## PROVIDED PASSAGE:
^^^^^^^^

The viewing-and-writing process then becomes more elaborate, with written
descriptions of sensations and more detailed sketches, and ends with a
complex tabulation known as 'the matrix' - a term that brings yet another
reality-stretching sci-fi movie to mind.
'The whole process is very draining,' says Pru, 'and it burns a lot of
calories, so you have to eat a lot. You'll lose weight! And it requires so
much concentration, you'll get headaches if you're not used to it.' Remote
viewing is one of the few fields in which the consumption of chocolate is
recommended. 'It really helps,' says Pru. Coffee, too, 'as long as you time
it so that you do your session at the height of your caffeine high'. Other
viewers will brave the taste of mugwort tea.
Often a viewer will work with a 'monitor', someone who will metaphysically
hold their hand as they scan a target, offering esoteric advice like 'Focus
on the most recognisable part of the objective,' or asking sensible-sounding
things like 'What kind of building are you in?' All 14 of TDS's operational
viewers will sometimes be looking at the same target simultaneously. 'And it
takes a lot of sessions to put together a formal report to really answer a
question,' says Pru.
If what they say is true, TDS predicted an American nightmare 41/2 years
before it happened. Pru shows me scribbles that describe 'crashing',
'screaming', 'smoke', and there is a big drawing of an aeroplane crashing
into one of a pair of skyscrapers, with a crude representation of the Statue
of Liberty in the foreground. The viewing is dated March 10, 1997.
'Ain't that amazing? We stuck these things up on the internet and wrote an
open letter to the FBI, warning them that something was going to happen, but
at the time no one seemed to take it seriously. Most people laughed at us,
frankly.'
On September 12, 2001, Pru set her team the objective of 'the next terror
attack in the United States'. What they came up with was 'that the next thing
would be biological, like anthrax. And we knew it was domestic: it wasn't
Middle Eastern terrorism, it was somebody associated with the military'. At
some point the authorities apparently started taking TDS seriously, because
they called the company in to check on the integrity of the retaining wall
under the Hudson river, says Pru. After the collapse of the World Trade
Center, there was concern that the wall could be damaged by the clean-up
operation. 'It could have flooded all of lower Manhattan. So we looked at
that, and we figured out very quickly that there would be no problem - it was
rock-solid.'
Predictably secretive, America's intelligence organisations refuse to confirm
or deny that they use information from TDS and similar bands of super-heroes.
Nor can Pru reveal the names of her government contacts. That's exactly how
it should be - but the fact that it gives me no access to evidence that these
people really are government spies, and not delusional screwballs, seems very
convenient. And even if we assume the federal link is genuine, how can we be
certain that their remote viewing works? Anyone with real precognitive
abilities would surely not need to work at all, having gathered enough future
lottery numbers and stock-market tips to permit them to retire in the
tropical paradise of their choice. And even that argument presupposes that
'time travel' of any kind is possible, when 'time' is arguably a man-made,
poetic abstraction, offering no more potential for travel than 'dignity' or
'fashion'.

^^^^^^^^

## DATA PROVIDED:

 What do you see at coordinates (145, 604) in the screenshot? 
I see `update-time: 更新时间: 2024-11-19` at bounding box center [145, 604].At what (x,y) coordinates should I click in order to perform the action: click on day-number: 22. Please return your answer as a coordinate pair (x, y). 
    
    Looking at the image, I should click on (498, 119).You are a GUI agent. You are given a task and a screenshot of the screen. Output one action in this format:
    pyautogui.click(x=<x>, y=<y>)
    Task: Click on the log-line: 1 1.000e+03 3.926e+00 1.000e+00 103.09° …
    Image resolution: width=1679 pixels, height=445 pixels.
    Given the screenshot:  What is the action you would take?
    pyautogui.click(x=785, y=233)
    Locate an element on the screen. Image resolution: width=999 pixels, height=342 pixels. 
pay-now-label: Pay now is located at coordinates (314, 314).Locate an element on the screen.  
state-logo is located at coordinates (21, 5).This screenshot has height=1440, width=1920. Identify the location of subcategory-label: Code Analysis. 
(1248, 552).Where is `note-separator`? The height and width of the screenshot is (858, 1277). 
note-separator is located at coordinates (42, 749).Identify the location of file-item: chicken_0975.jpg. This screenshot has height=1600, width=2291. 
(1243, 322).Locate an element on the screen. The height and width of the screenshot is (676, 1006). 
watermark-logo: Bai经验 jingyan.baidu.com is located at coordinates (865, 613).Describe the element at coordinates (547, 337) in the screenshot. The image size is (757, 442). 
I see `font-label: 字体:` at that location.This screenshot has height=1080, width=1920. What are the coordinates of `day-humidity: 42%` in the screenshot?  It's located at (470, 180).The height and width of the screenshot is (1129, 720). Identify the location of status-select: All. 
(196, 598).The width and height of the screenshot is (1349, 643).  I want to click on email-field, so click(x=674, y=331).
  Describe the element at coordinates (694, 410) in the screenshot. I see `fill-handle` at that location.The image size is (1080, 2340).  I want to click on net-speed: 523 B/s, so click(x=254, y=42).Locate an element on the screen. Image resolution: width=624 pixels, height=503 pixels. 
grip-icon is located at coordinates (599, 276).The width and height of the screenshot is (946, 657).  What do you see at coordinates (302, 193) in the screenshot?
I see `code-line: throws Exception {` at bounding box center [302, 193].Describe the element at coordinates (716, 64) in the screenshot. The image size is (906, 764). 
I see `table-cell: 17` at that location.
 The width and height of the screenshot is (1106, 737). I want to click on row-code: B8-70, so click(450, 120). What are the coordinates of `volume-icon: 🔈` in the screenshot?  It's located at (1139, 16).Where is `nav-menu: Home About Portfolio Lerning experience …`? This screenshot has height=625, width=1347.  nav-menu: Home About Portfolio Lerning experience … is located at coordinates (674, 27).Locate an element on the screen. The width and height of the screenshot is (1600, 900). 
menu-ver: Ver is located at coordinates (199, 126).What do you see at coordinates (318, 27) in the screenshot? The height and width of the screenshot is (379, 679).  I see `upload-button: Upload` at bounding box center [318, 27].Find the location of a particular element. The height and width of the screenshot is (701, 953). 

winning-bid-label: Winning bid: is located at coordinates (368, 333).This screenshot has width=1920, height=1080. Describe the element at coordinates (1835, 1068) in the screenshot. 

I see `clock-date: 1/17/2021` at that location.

^^^^^^^^

## WHAT THIS EXERCISE ASKS:
A. In the remote viewing article, what date is given for the viewing that shows an aeroplane crashing into one of a pair of skyscrapers?
B. Continue the remote viewing article from its last sentence.
The rows have no connection to the text.

## OUTPUTS IN ORDER:
A. March 10, 1997.

B.
But our super-heroes claim not only to visit the future: they alter it too.
'If you look at a future terror event,' says Mike, 'and you inform the FBI or
the homeland security people, and they act on it and increase security, when
you revisit the same event later...''... you see the extra security that was
not there before,' Pru chips in. How, I ask her, does remote viewing work?
'Nobody knows - that's the really cool thing,' she says. 'If you ask the
military guys or different researchers, everybody has their own theory.'
These include the idea that Jung's 'collective unconscious' is real and can
be tapped into, the concept that an electromagnetic force is being projected
from the body, and even more abstruse notions concerning quantum physics.
Some hard-line Muslims, hearing that remote viewers were being recruited by
the US, have fingered demonic forces. 'People communicating with the jinn who
have extraordinary power of movement?' speculates a UK mujaheddin website.
The most obvious application of remote viewing in the war on terror is to
look for the chief perp, the elusive Osama Bin Laden. 'We've done that
internally, just for kicks,' says Pru, 'but we would never do a formal report
on it and send it in, because that might be used to drop bombs, which would
be a problem for some of the viewers. Not that they're sympathetic to
terrorists, but it's a humanitarian concern. But we know where he is now.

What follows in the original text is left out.